Both PRAL and Pro:K were independently and positively associated with systolic and diastolic blood pressure in the present study. Several previous experimental studies have also indicated a significant rise in blood pressure caused by mild metabolic acidosis(Reference Resnick, Gupta, Sosa, Corbett and Laragh6Reference Sharma, Cetto, Schorr, Spies and Distler8), which can be caused by diet(Reference Maurer, Riesen, Muser, Hulter and Krapf3Reference Sicuro, Mahlbacher, Hulter and Krapf5). Although not established, several plausible mechanisms have been proposed, including increased cortisol production(Reference Maurer, Riesen, Muser, Hulter and Krapf3) increased Ca excretion(Reference Cappuccio, Kalaitzidis, Duneclift and Eastwood9, Reference Oshima and Young10) and reduced citrate excretion(Reference Taylor, Mount, Forman and Curhan11). Further research to elucidate the apparent influence of dietary acid–base load on blood pressure using a range of free-living populations is required.

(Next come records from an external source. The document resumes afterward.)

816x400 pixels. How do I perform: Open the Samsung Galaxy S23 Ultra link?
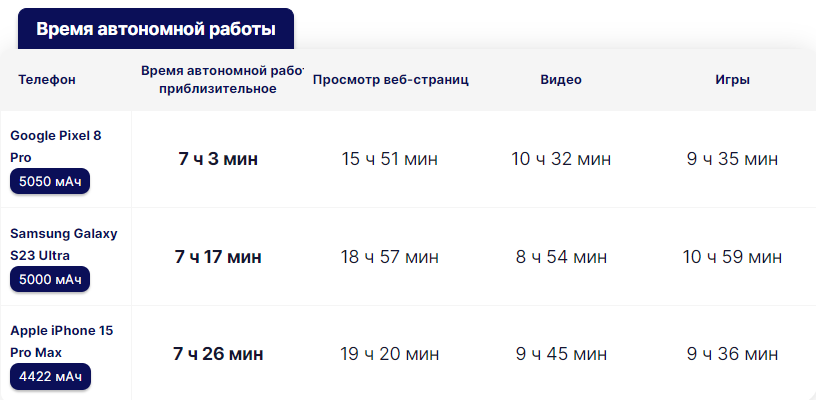pos(63,244)
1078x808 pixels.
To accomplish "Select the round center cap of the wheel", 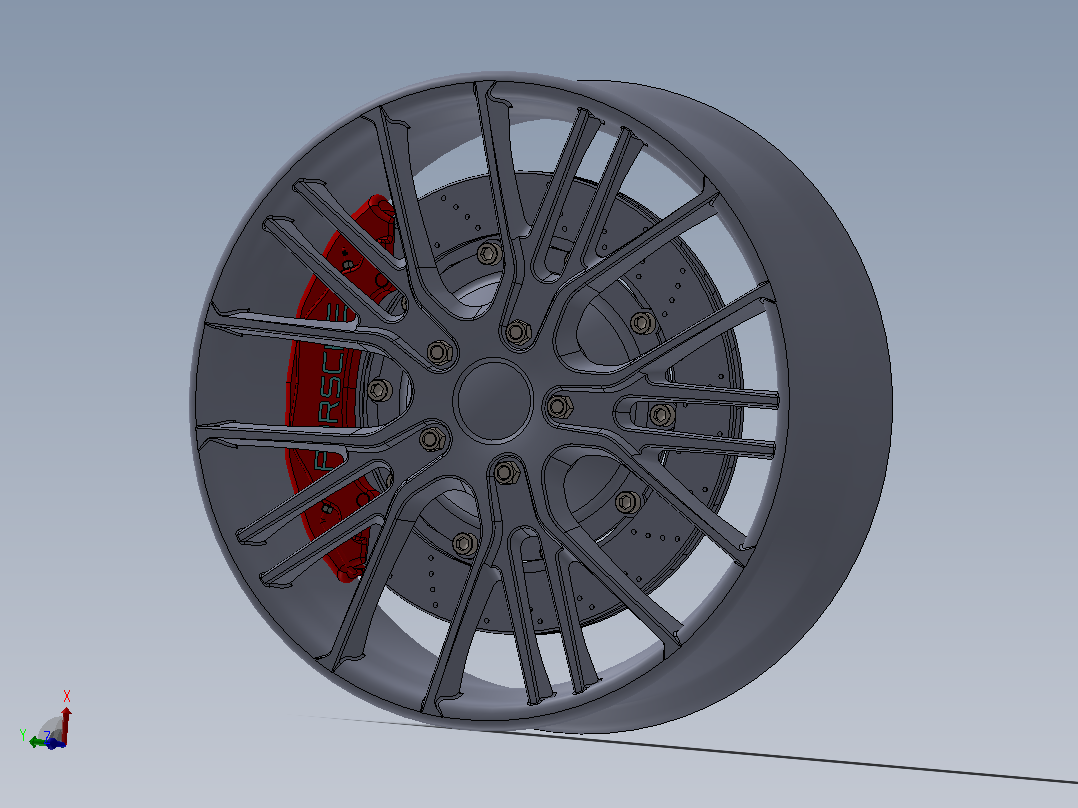I will click(493, 399).
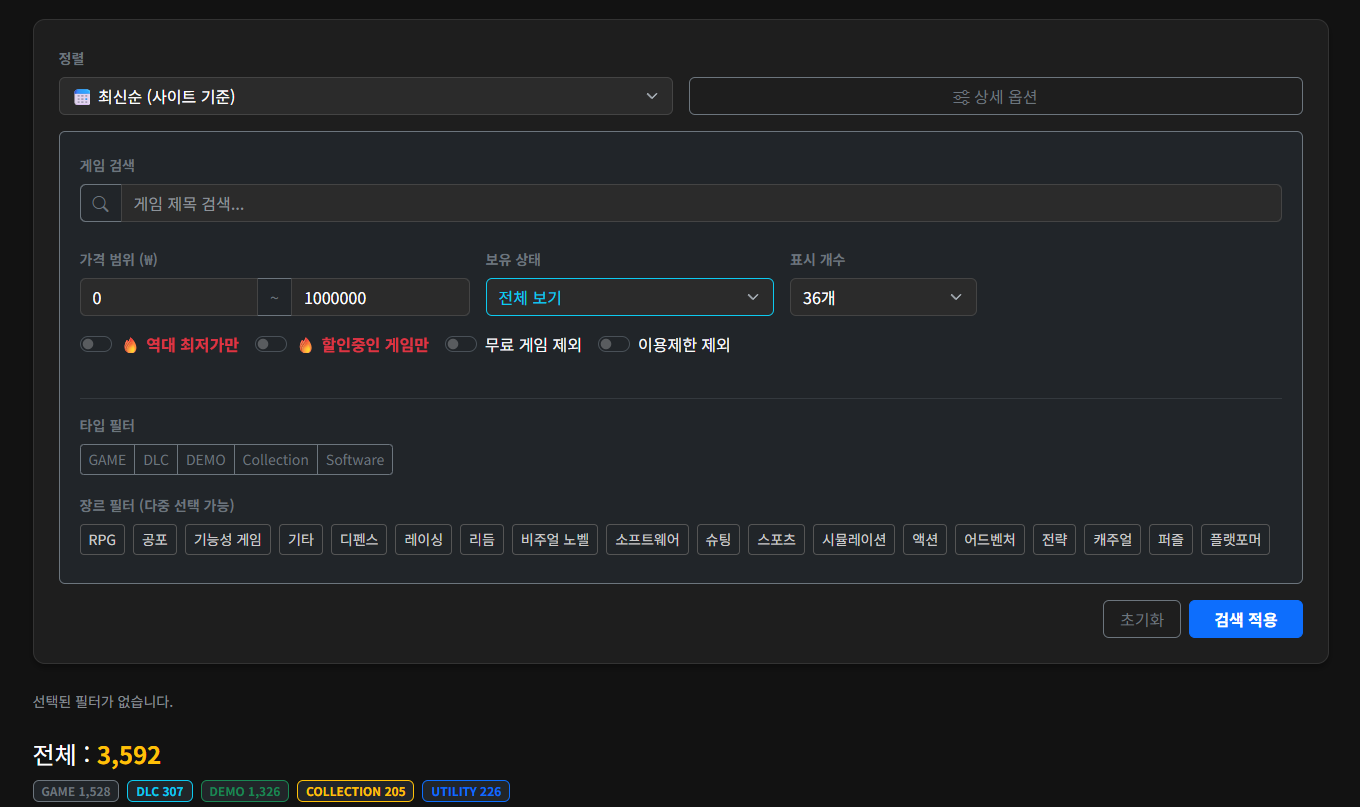The width and height of the screenshot is (1360, 807).
Task: Click the maximum price field 1000000
Action: [380, 298]
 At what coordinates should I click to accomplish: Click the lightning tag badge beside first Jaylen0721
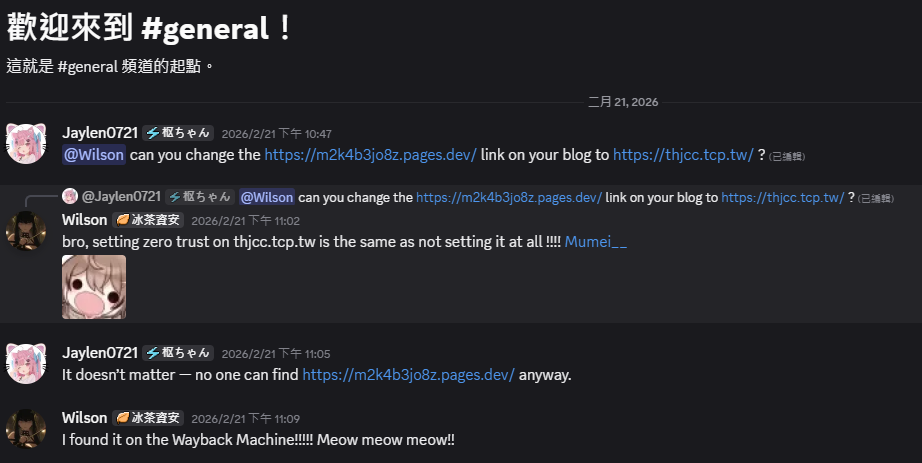[178, 133]
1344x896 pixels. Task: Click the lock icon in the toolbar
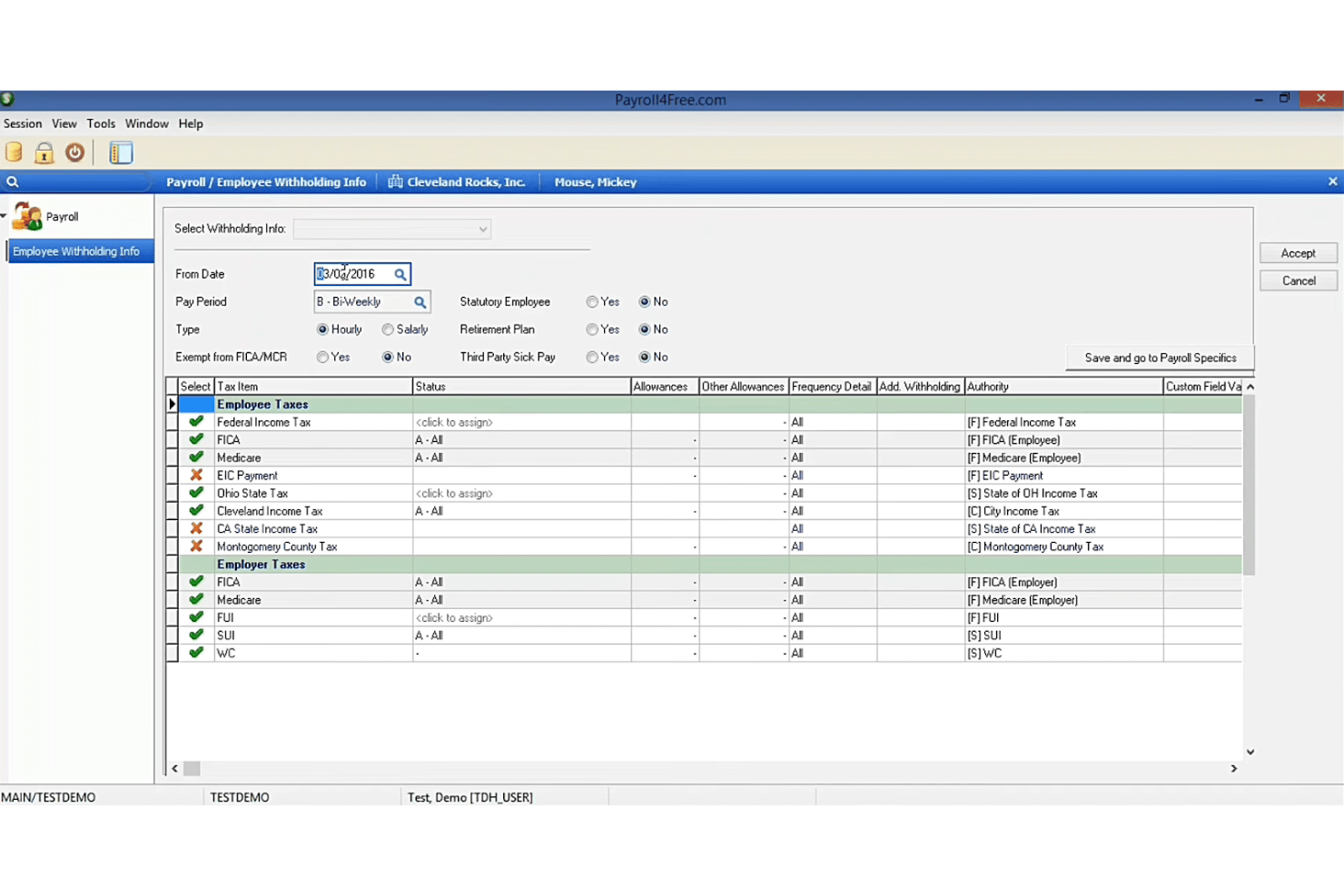(44, 153)
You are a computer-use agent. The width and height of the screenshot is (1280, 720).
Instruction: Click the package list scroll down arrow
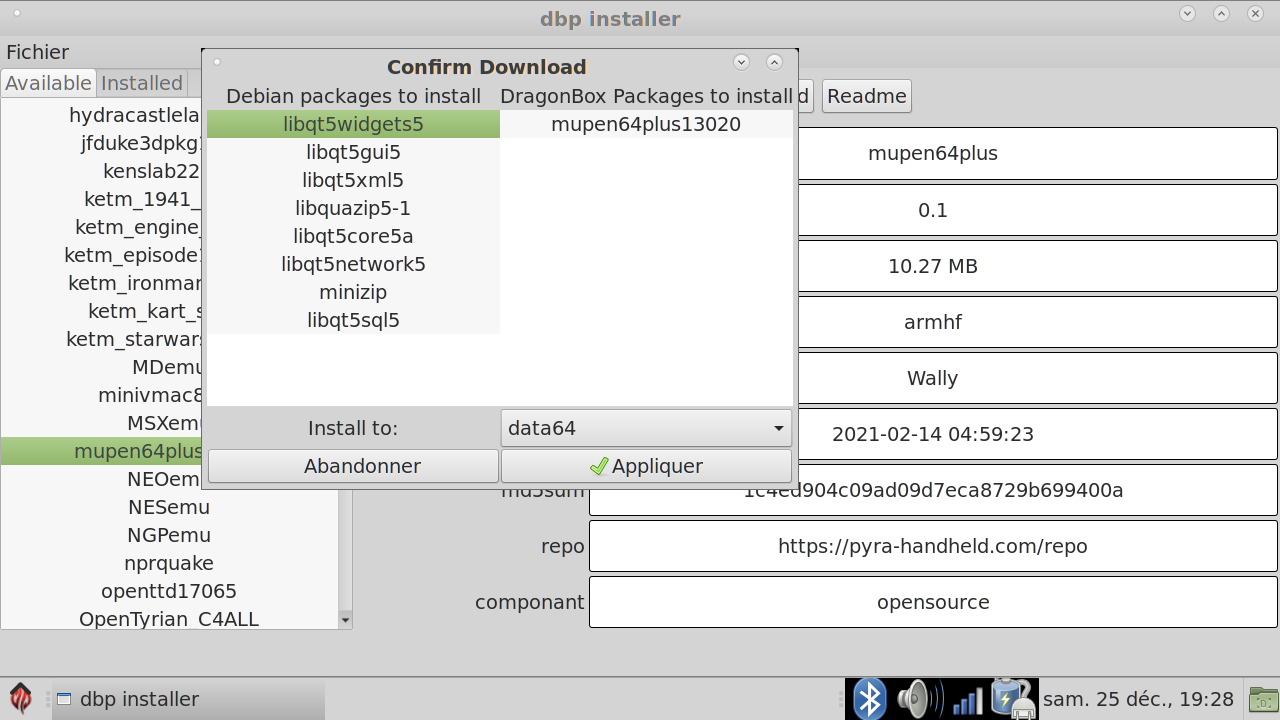point(345,620)
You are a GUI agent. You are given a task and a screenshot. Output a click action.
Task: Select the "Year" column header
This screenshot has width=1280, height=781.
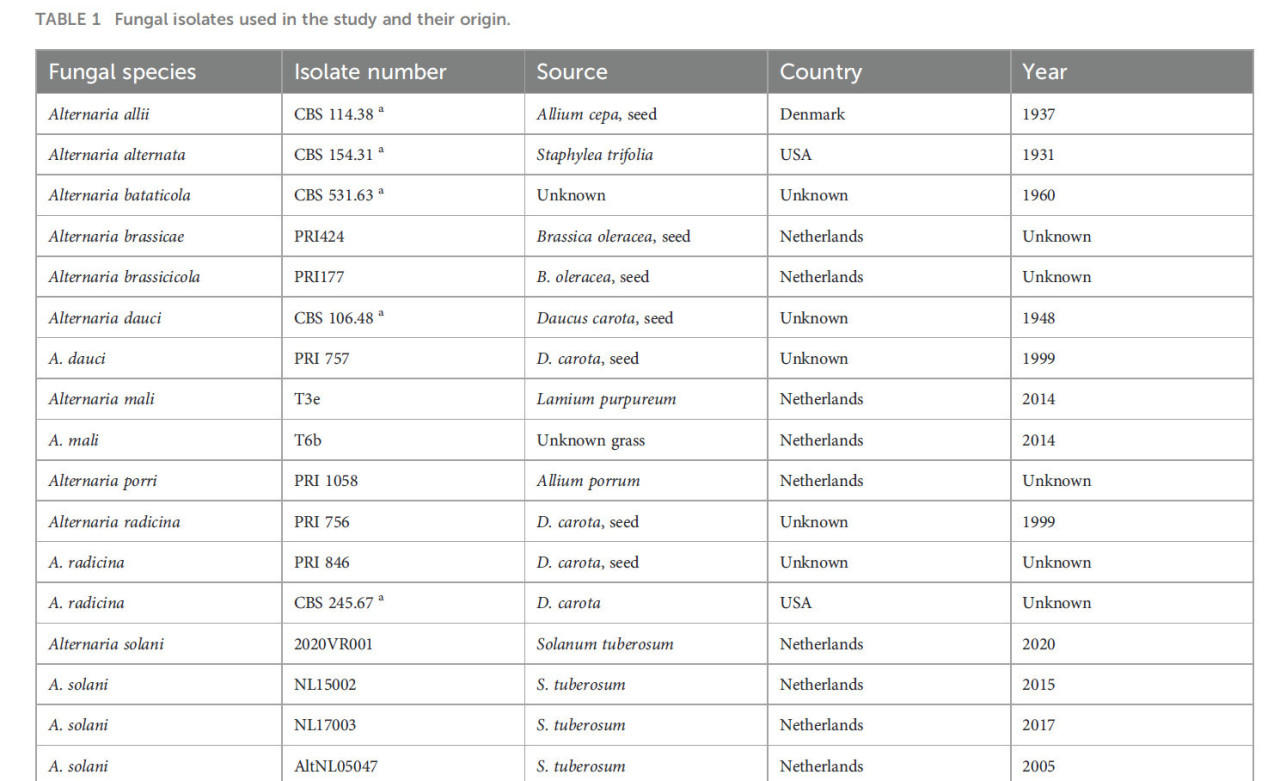pyautogui.click(x=1044, y=72)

We found an independent and positive association of total and HDL-cholesterol with PRAL, but not with Pro:K. Likewise, an independent and positive association was also found between BMI and waist circumference and Pro:K, but not with PRAL. No significant association with any of the other cardiometabolic risk factors was observed, including fasting TAG, fasting glucose, and glycated Hb. Increasing cortisol production caused by mild metabolic acidosis(Reference Maurer, Riesen, Muser, Hulter and Krapf3Reference Sicuro, Mahlbacher, Hulter and Krapf5) might have a detrimental influence on cardiometabolic risk factors(Reference Dimitriou, Maser-Gluth and Remer12Reference Fraser, Ingram, Anderson, Morrison, Davies and Connell14). Further investigation of this poorly understood field is warranted.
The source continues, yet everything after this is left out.